What does it mean for a hurricane season to be "above average?"

The National Hurricane Center says that in the Atlantic basin — which includes the Atlantic Ocean, Caribbean Sea, and Gulf of Mexico — the average hurricane season has 14 named storms, of which seven become hurricanes, with three of those Category 3 or greater. For 2022, forecasters are predicting there will be 14 to 21 named storms, of which six to 10 become hurricanes, with three to six being Category 3 or greater.

How long does the official Atlantic hurricane season last?

The Atlantic hurricane season runs from June 1 to Nov. 30, with 97 percent of tropical activity happening during that time period. Usually, the peak of activity is in the late summer and early fall.

How do meteorologists determine how busy a hurricane season will be?

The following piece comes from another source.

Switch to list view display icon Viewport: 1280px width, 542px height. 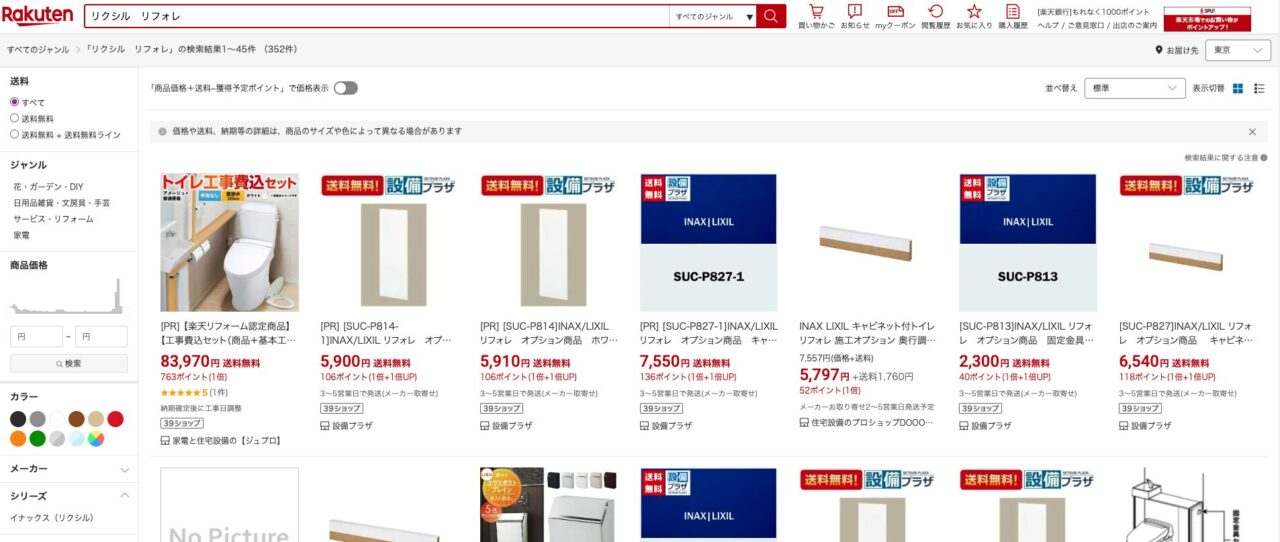1259,88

They take several factors into consideration. One of the biggest indicators is the continued presence of La Niña, a weather event that cools parts of the equatorial Pacific. La Niña changes weather patterns around the world, and often leads to more Atlantic hurricanes. NOAA Meteorologists also found that sea surface temperatures are warmer than average in the Atlantic Ocean and Caribbean Sea, which can cause stronger hurricanes, and there is an enhanced African monsoon that supports stronger African easterly waves. Tropical cyclones often develop along easterly waves, which are oscillations in the trade winds that move from east to west.

What was the most active Atlantic hurricane season on record?

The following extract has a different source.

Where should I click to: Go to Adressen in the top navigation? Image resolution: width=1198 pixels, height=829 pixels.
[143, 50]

The 2020 season was the most active on record. The World Meteorological Organization maintains six rotating lists of 21 names used for Atlantic hurricanes, and the 2020 and 2021 seasons were so active that every name was utilized. When a hurricane causes a massive amount of death and destruction, like Hurricane Katrina in 2005, that name is removed from the list. (Here are the names for 2022).

How does climate change affect hurricanes?

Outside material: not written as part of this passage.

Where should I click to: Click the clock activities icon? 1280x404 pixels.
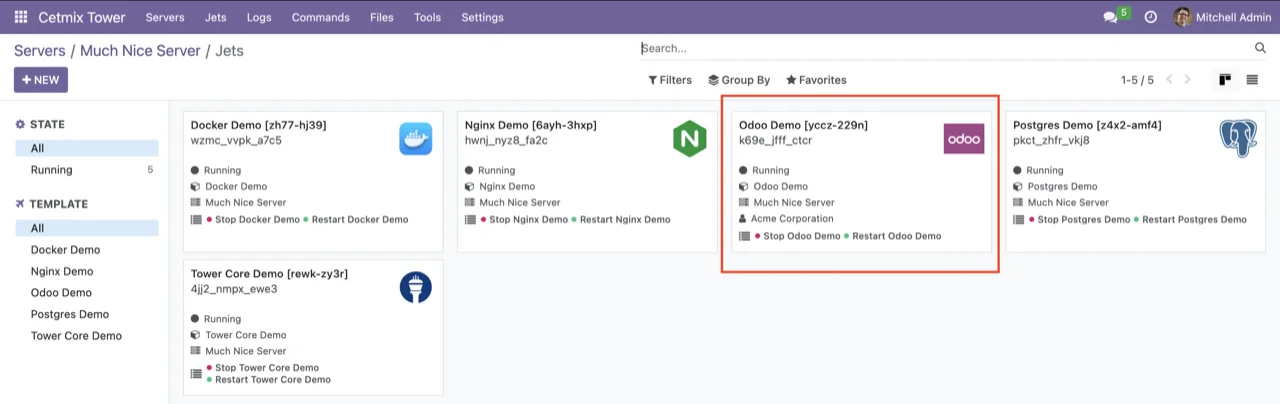pyautogui.click(x=1151, y=17)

Researchers who have analyzed satellite images going back to 1979 have found that climate change is making hurricanes stronger, The New York Times reported last summer. Global sea surface temperatures have risen, providing more of the energy that fuels storms, and we're now seeing more hurricanes with higher winds and heavier rains. Storms are also moving more slowly, and researchers are working to determine why that is. Some scientists, including Dr. James P. Kossin, an NOAA climate scientist, believe this could be caused by a slowdown in global winds. In a paper published in 2018, Kossin found that since 1947, hurricanes over the United States have slowed 17 percent, and combined with an increase in rain rates, storms are causing a 25 percent increase in local rainfall, the Times reports.

Scientists are also scrambling to determine why more and more storms are intensifying so quickly. Dr. Kerry Emanuel, a professor of atmospheric science at the Massachusetts Institute of Technology, wrote in a 2017 paper based on climate and hurricane models that from 1976 to 2005, it was rare for a storm to intensify rapidly, meaning wind speeds increased by 70 miles per hour or more in the 24 hours before landfall. He estimated that on average, during that time period, such a storm might form once every century. Further research showed that by the end of the 21st century, those storms might form once every five or 10 years. "It's a forecaster's nightmare," Emanuel told the Times, noting that if a Category 1 hurricane becomes a Category 4 overnight, "there's no time to evacuate people."

How can people prepare for a hurricane?

Emergency manager Chauncia Willis told NPR it's important to create an evacuation plan and family communication plan. Have a bag packed and ready to go with cash, an extra set of car keys, two weeks' worth of medication, hygiene products, important documents, a flashlight, a battery-operated emergency radio, batteries, and phone chargers. If you don't have transportation and think you'll need help evacuating ahead of a hurricane, contact your local authorities. The American Red Cross also made an emergency preparedness checklist to help the public keep track of things that might be forgotten during a stressful situation.